Saved entries:
↓

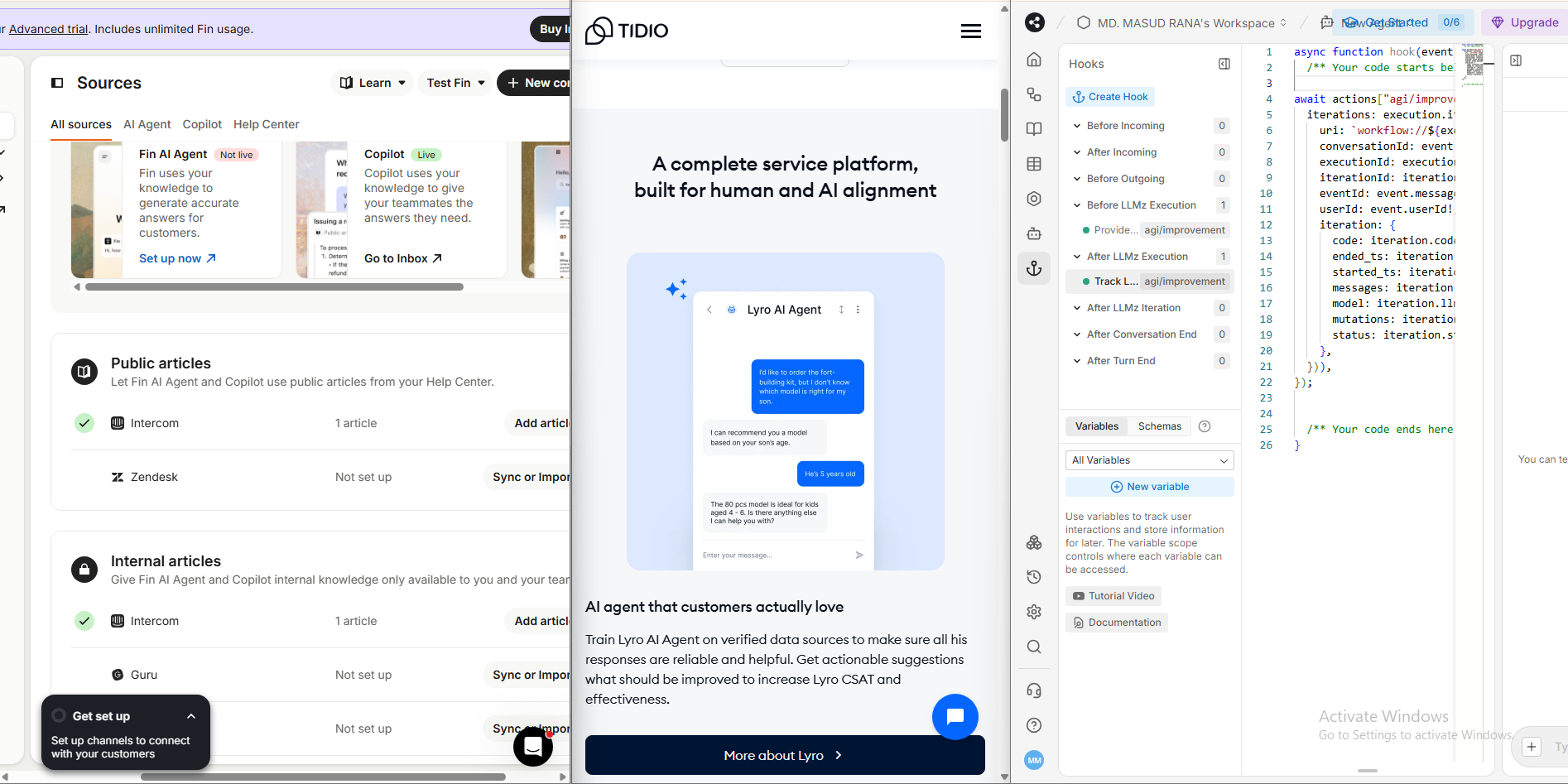1568x784 pixels.
Task: Open the headset support icon near the bottom
Action: pos(1033,690)
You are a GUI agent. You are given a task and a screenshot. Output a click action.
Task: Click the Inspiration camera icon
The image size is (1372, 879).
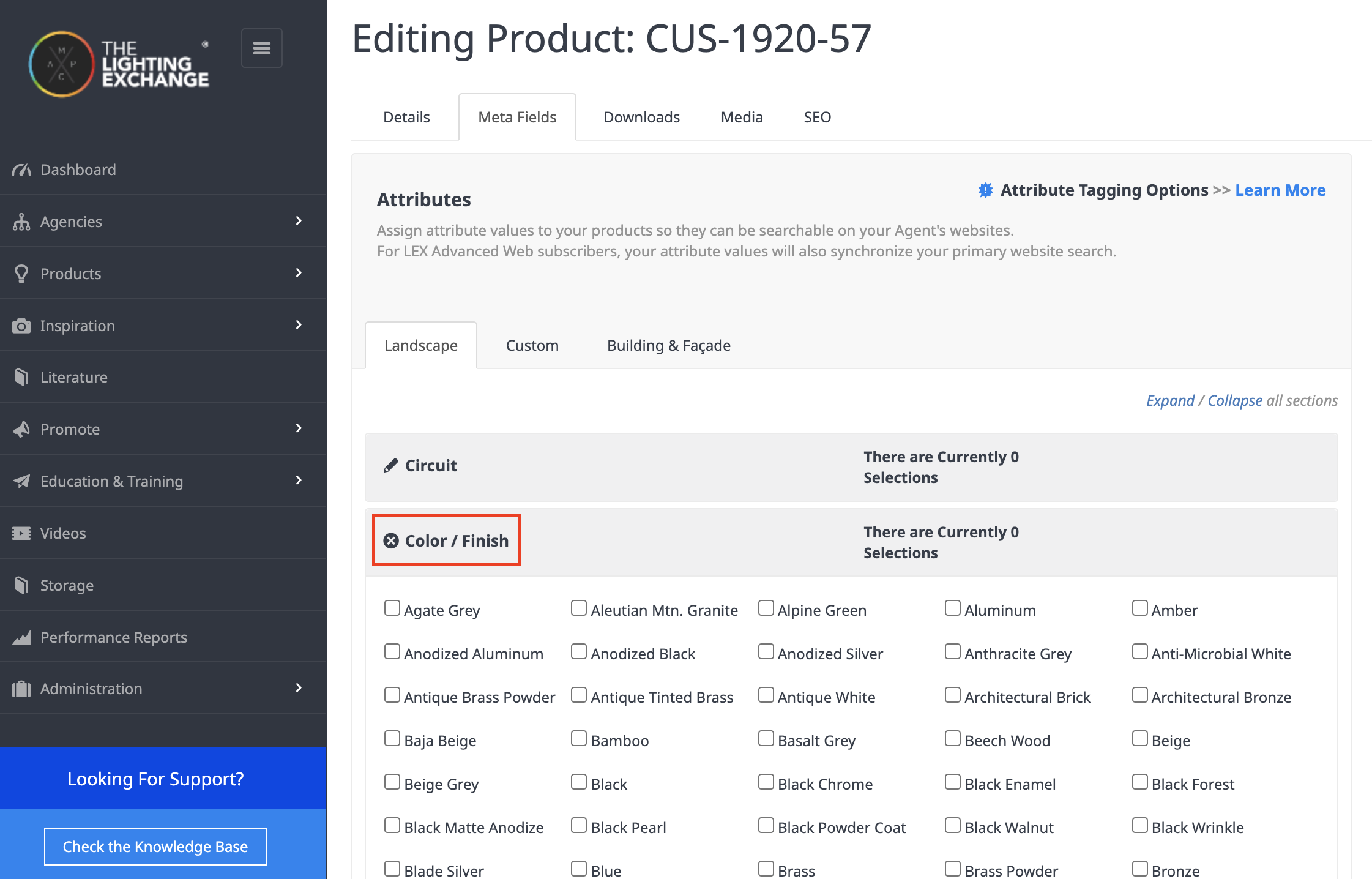coord(21,326)

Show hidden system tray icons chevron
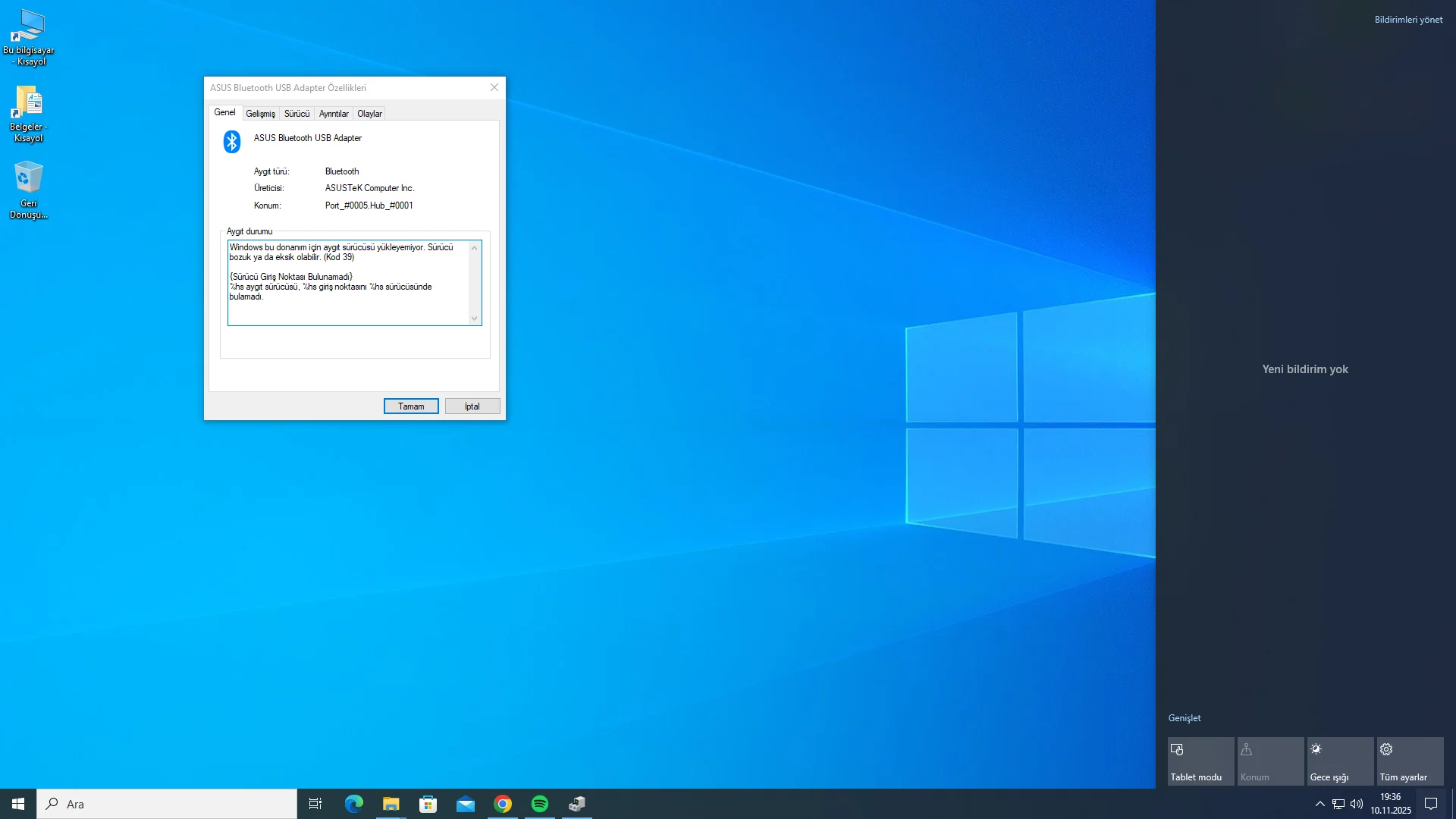(1320, 804)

↑

What is required: Working down from the line with "You are a GUI", copy each line exactly until the last line of the entries, which is also included. Omit the pictures.

Answer for this exercise:
You are a GUI agent. You are given a task and a screenshot. Output a click action.
Task: Click the Inspiration camera icon
The image size is (1372, 879).
coord(21,326)

Show hidden system tray icons chevron
(1320, 804)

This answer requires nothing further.